To help knit the building into its setting, they designed each exposed side so that it reflects the area it faces. The Inner Harbor side is primarily metal, glass and sand-colored brick, like many of the large-scale office buildings downtown. The west side, facing the brick church, has a red brick skin. The south side, facing Federal Hill, has a combination of red brick, sand-colored brick, metal and glass. Windows vary in size as well, from the strip windows on the harbor side to the smaller windows facing the church.
Gwathmey said the design team did not consciously try to evoke a quilt in the exterior design, but he acknowledged that the interlocking forms might be read that way. "I think our work tends to do that anyway," he said. "It's collage-like."
Gwathmey said this is one of the smallest office buildings his firm has ever worked on, but in many ways, it is one of the richest because of the efforts to adjust each facade to the area it faces. "I think it's the first time where it's a semi-public building on a critical site that has a multiplicity of scales and urban conditions, and it engages all of them, from the plaza to the roof terrace. It's truly a three-dimensional building. ... You can read it two ways -- as part of a whole or as an object unto itself."
Keeping it in context
Varying the facades is just one way the architects made the building contextual and iconic.

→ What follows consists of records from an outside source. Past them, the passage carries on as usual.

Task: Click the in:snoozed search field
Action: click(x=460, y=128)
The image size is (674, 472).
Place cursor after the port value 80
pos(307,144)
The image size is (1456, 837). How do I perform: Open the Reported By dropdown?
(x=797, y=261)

They also made the building fit in by the way they designed the tower element, the base and the entrance plaza. The Light Street side was scaled to be approached from an automobile, for example, while the sides facing south Baltimore and the church are more pedestrian-oriented. Responding to requests from the community, the architects set the building back as far as possible from nearby rowhouses along Hughes Street and separated it from them with the "quilt plaza."

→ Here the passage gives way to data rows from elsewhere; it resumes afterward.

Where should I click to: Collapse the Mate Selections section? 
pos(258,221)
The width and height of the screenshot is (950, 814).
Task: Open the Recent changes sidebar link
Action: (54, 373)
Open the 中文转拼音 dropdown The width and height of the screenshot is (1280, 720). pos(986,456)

The architects made the building an object, meanwhile, by giving the office block a shape that appears to terminate the Harbor Apartment block. Cantilevering space on the harbor side proved to be a clever way to capture views up and down Light Street. Besides being an attractive vantage point from which to view the city, the round rooftop conference room is a signature feature that gives the building a distinctive presence in the skyline.
Inside, the building contains a number of attractive spaces and touches tailored to its occupants. The first level has a small but vibrant retail operation called the Global Marketplace, featuring crafts made by artisans around the world. Upper-level offices are bright and airy, with picture-postcard views in all directions.

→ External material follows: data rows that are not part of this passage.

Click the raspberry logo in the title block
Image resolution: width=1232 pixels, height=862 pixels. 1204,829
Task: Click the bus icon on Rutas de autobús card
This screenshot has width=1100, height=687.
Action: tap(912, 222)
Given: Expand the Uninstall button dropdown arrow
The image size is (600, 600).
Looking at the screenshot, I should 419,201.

On each floor, part of the ceiling was left uncovered and mechanical systems were exposed, as they often are in restored loft buildings, to provide more height, ambient light and visual interest. Attractive window seats were built into each stairwell to encourage interaction among employees. The building also has been designed in keeping with the latest concepts of "green architecture," including metal screens that shade south- and east-facing windows and use of environmentally safe materials.
Perhaps what's most remarkable about this building is the way its architecture so closely matches the tenor of the nonprofit organizations inside. It isn't ostentatious in materials, but it's extraordinarily rich in thought. It helps define the Federal Hill neighborhood while improving the appearance of a key corner of the Inner Harbor.
At a time when more and more organizations want to make their home on Baltimore's waterfront, this inspired exercise in contextual modernism shows how to do it right.